(Stored items)

==================================================

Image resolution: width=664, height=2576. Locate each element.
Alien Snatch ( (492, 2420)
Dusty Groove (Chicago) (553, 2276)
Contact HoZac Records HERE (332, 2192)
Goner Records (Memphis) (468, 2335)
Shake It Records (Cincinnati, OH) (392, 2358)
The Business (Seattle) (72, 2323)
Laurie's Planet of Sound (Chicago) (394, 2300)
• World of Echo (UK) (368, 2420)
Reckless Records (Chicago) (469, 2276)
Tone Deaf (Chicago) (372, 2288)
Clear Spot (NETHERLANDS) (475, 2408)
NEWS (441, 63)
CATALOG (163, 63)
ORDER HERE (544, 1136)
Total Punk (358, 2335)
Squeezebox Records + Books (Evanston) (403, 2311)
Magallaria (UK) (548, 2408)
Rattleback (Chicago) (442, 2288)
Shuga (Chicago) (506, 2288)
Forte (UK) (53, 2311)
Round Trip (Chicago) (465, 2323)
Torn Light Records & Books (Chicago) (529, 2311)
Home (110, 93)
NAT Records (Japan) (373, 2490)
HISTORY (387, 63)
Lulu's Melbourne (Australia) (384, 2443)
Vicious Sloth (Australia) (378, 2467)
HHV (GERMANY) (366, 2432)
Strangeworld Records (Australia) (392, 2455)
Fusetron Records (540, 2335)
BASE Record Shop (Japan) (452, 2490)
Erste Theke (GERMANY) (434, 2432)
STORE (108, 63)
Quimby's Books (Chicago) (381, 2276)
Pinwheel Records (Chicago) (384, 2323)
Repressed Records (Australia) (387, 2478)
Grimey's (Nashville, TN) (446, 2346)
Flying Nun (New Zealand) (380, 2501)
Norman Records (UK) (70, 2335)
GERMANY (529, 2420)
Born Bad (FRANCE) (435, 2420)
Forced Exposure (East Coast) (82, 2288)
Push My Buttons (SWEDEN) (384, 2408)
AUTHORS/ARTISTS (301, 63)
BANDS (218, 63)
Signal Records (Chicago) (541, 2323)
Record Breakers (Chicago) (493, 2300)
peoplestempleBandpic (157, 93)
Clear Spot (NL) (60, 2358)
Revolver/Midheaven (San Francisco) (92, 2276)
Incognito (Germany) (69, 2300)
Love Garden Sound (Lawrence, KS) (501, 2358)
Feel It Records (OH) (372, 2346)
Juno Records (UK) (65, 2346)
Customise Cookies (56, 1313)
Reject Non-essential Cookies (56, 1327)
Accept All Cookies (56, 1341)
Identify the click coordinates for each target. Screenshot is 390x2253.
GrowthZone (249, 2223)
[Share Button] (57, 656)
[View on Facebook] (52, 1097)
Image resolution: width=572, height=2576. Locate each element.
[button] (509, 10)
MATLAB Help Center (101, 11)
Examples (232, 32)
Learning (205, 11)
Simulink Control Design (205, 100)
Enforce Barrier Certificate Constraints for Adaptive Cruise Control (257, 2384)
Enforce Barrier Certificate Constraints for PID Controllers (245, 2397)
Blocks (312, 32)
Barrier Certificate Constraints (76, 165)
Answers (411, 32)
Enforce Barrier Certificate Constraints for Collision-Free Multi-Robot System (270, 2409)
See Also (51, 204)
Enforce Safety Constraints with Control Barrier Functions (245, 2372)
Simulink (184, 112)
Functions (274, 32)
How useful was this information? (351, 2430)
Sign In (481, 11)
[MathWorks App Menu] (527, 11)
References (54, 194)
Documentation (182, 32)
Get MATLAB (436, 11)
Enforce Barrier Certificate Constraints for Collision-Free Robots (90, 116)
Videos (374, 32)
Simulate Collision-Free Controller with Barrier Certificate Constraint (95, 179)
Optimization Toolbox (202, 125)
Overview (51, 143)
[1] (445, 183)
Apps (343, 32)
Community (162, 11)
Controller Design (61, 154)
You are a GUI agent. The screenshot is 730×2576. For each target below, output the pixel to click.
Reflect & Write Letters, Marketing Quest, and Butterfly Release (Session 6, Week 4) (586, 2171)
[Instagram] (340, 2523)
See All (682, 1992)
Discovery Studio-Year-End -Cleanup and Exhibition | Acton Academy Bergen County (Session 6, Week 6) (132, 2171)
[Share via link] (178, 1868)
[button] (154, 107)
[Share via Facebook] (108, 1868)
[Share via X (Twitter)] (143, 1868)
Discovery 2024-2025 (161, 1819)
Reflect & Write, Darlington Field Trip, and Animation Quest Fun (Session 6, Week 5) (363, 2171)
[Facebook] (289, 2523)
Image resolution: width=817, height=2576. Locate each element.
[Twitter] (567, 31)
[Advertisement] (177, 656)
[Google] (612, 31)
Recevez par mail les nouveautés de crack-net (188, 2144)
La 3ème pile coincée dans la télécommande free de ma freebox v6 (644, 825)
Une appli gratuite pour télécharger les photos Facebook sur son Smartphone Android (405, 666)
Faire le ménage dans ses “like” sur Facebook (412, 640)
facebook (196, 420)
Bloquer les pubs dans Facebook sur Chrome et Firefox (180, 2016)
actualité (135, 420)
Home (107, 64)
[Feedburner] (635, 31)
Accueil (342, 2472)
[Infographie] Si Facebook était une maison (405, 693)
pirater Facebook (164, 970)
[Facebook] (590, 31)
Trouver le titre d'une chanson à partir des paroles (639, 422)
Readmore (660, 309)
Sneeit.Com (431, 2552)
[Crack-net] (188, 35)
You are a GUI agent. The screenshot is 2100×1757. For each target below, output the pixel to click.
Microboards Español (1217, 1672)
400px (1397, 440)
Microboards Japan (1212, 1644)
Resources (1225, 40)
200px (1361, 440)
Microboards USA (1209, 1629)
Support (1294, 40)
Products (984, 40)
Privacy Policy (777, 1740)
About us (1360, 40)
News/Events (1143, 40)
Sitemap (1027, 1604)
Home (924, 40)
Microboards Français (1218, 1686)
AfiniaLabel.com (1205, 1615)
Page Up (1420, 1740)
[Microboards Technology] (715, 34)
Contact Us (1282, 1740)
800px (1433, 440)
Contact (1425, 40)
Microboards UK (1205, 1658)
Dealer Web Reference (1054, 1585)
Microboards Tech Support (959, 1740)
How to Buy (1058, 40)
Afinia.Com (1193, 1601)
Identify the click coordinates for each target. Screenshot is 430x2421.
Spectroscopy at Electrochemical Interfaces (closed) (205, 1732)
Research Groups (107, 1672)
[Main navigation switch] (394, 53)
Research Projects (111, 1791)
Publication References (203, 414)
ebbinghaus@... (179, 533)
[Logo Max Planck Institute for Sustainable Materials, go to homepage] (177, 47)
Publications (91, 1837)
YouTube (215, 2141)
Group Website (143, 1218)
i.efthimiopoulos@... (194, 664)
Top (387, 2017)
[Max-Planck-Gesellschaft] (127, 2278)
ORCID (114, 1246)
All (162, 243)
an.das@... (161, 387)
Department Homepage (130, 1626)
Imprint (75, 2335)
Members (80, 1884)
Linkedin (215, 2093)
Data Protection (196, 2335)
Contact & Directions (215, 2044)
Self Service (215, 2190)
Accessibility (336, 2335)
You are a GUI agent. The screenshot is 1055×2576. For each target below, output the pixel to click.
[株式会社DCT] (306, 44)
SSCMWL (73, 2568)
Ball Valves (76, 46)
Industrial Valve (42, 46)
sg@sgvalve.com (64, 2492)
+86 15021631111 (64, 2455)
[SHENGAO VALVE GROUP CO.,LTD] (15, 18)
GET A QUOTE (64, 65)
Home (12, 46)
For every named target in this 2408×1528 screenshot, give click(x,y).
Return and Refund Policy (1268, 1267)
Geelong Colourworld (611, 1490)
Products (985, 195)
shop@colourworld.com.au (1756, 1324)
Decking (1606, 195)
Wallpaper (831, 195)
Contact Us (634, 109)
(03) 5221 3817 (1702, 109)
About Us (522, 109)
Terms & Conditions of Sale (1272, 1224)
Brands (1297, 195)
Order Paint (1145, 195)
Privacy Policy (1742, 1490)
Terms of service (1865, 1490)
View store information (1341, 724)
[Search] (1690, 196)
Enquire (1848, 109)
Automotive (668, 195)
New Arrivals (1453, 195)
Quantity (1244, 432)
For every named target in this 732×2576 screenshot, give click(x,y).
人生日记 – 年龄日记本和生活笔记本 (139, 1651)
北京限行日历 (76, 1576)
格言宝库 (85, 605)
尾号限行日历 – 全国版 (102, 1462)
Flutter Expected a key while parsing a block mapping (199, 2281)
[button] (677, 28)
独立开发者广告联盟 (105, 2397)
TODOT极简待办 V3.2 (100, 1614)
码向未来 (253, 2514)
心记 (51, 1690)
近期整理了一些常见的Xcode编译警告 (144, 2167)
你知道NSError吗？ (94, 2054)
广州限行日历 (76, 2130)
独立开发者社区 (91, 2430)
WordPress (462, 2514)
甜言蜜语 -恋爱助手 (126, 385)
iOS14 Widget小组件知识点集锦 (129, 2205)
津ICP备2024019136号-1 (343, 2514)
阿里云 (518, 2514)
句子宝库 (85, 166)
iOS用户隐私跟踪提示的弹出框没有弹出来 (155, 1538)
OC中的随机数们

==================================================

● **DESCRIPTION OF THE TASK**
Taking the entries above, print exactly the lines starting at the line with "Laurie's Planet of" and ending at the line with "Strangeworld Records (Australia) (392, 2455)", both included.

● **THE COMPLETED TASK**
Laurie's Planet of Sound (Chicago) (394, 2300)
• World of Echo (UK) (368, 2420)
Reckless Records (Chicago) (469, 2276)
Tone Deaf (Chicago) (372, 2288)
Clear Spot (NETHERLANDS) (475, 2408)
NEWS (441, 63)
CATALOG (163, 63)
ORDER HERE (544, 1136)
Total Punk (358, 2335)
Squeezebox Records + Books (Evanston) (403, 2311)
Magallaria (UK) (548, 2408)
Rattleback (Chicago) (442, 2288)
Shuga (Chicago) (506, 2288)
Forte (UK) (53, 2311)
Round Trip (Chicago) (465, 2323)
Torn Light Records & Books (Chicago) (529, 2311)
Home (110, 93)
NAT Records (Japan) (373, 2490)
HISTORY (387, 63)
Lulu's Melbourne (Australia) (384, 2443)
Vicious Sloth (Australia) (378, 2467)
HHV (GERMANY) (366, 2432)
Strangeworld Records (Australia) (392, 2455)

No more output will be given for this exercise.